A Allbirds, marca de calçados sustentáveis que um dia foi ídolo do Vale do Silício, anunciou nesta quarta-feira (15) uma virada radical: a empresa assinou um acordo definitivo com um investidor institucional para uma linha de financiamento conversível de US$ 50 milhões, com previsão de fechamento no segundo trimestre de 2026, cujos recursos serão destinados a uma mudança de negócio rumo à infraestrutura de computação para inteligência artificial. A ação (Nasdaq: BIRD) reagiu com força, chegando a disparar mais de 600% durante o pregão.

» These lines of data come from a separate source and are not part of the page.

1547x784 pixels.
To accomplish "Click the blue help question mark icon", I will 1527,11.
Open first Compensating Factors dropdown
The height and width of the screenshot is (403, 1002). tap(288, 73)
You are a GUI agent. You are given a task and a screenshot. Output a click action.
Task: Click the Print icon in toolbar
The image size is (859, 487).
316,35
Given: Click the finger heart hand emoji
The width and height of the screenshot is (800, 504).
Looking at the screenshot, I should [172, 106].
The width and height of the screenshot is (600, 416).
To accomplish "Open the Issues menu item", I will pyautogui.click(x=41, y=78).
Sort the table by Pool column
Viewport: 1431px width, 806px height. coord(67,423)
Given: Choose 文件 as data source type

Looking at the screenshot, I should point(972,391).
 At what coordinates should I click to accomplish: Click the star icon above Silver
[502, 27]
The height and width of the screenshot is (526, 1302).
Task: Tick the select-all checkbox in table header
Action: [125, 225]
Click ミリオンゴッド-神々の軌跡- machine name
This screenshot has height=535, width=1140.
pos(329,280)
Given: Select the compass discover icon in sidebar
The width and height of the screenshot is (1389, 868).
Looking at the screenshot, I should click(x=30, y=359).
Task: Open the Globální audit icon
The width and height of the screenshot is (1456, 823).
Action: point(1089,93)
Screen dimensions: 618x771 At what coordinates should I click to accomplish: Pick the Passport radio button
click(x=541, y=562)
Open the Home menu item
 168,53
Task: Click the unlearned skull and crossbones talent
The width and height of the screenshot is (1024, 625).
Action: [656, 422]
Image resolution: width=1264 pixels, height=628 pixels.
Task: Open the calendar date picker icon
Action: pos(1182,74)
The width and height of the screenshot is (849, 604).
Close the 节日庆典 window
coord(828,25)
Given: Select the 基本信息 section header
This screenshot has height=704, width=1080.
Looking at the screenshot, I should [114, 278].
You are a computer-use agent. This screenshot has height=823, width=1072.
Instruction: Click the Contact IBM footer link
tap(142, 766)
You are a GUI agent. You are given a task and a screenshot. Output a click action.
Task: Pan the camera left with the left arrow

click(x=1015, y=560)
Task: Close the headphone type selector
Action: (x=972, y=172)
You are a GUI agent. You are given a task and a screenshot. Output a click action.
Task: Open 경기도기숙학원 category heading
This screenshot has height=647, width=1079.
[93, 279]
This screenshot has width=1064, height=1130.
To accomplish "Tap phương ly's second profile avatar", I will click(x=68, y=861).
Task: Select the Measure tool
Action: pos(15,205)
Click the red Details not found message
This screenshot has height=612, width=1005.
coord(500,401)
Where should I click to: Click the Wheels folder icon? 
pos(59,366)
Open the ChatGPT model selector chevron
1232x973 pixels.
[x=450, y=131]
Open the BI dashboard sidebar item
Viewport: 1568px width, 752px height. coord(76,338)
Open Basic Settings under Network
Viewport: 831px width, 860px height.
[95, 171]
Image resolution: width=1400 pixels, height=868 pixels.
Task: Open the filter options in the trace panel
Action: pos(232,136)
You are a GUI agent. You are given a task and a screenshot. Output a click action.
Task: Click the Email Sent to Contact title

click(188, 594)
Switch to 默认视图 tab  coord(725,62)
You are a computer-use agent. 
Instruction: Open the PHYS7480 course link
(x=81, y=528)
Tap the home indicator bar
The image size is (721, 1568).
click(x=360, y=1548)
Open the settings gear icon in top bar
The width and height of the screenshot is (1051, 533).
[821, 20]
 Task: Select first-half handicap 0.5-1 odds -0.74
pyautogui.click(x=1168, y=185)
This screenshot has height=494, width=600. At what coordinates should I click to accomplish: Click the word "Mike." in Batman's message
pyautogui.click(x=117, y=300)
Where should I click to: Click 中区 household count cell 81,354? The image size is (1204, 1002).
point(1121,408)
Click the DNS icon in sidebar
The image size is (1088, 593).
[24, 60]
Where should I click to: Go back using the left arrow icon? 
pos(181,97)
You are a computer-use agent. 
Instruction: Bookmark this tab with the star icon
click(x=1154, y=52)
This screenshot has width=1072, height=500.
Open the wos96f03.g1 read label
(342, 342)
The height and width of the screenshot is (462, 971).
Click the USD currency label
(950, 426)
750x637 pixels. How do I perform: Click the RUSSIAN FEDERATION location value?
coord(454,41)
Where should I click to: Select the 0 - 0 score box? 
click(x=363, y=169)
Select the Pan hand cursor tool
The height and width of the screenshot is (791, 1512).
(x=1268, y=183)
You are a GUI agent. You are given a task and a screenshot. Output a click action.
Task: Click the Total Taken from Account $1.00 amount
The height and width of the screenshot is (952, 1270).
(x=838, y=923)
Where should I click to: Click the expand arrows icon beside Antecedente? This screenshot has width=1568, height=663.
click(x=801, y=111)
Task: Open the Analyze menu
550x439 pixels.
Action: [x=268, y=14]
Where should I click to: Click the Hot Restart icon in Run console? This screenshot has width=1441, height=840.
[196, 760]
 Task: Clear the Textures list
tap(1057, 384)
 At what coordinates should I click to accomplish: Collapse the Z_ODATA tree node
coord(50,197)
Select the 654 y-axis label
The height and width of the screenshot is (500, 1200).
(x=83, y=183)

A empresa, que chegou a valer cerca de US$ 4 bilhões em seu auge, vendeu sua propriedade intelectual e outros ativos há duas semanas por US$ 39 milhões. O novo proprietário da marca e dos ativos, a American Exchange Group, continuará fabricando produtos para os clientes da Allbirds. Com o caixa da venda e o novo financiamento em mãos, a companhia planeja se reinventar sob um novo nome: a NewBird AI, com a ambição de se tornar uma provedora integrada de GPU-as-a-Service e soluções de nuvem voltadas para inteligência artificial.
Inicialmente, a empresa pretende adquirir hardware de computação de alto desempenho e oferecer acesso dedicado aos clientes por meio de contratos de longa duração, mirando empresas, desenvolvedores de IA e organizações de pesquisa que não conseguem garantir capacidade computacional pelos grandes provedores de nuvem.
A mudança de rota ocorre após anos de deterioração financeira. A receita anual da empresa caiu 20% em 2025 e 25% no ano anterior, e a Allbirds fechou todas as suas lojas de preço cheio nos Estados Unidos no início deste ano. O papel acumulava queda de cerca de 99% em relação ao pico histórico. A companhia acumula prejuízo em cada um dos últimos 18 trimestres.
O movimento lembra episódios anteriores do mercado em que empresas em dificuldades se reinventaram ao sabor do tema do momento. Em 2017, a Long Island Iced Tea pivotou para o blockchain, e suas ações subiram cerca de 275% com o rebranding — mas o movimento não prosperou, e a empresa foi retirada da Nasdaq no ano seguinte, quando a febre do bitcoin arrefeceu. Analistas alertam que o salto especulativo da BIRD pode ser igualmente volátil, dado que a viabilidade da nova empresa de IA ainda está por ser comprovada.
A aprovação dos acionistas será necessária em uma assembleia especial marcada para 18 de maio de 2026, tanto para a venda dos ativos de calçados quanto para a conversão das notas conversíveis. A empresa também planeja distribuir um dividendo especial no terceiro trimestre de 2026 aos acionistas, financiado pelos recursos da venda da marca. O mercado aguarda agora para ver se a NewBird AI conseguirá o que a Allbirds de tênis nunca conseguiu: gerar lucro.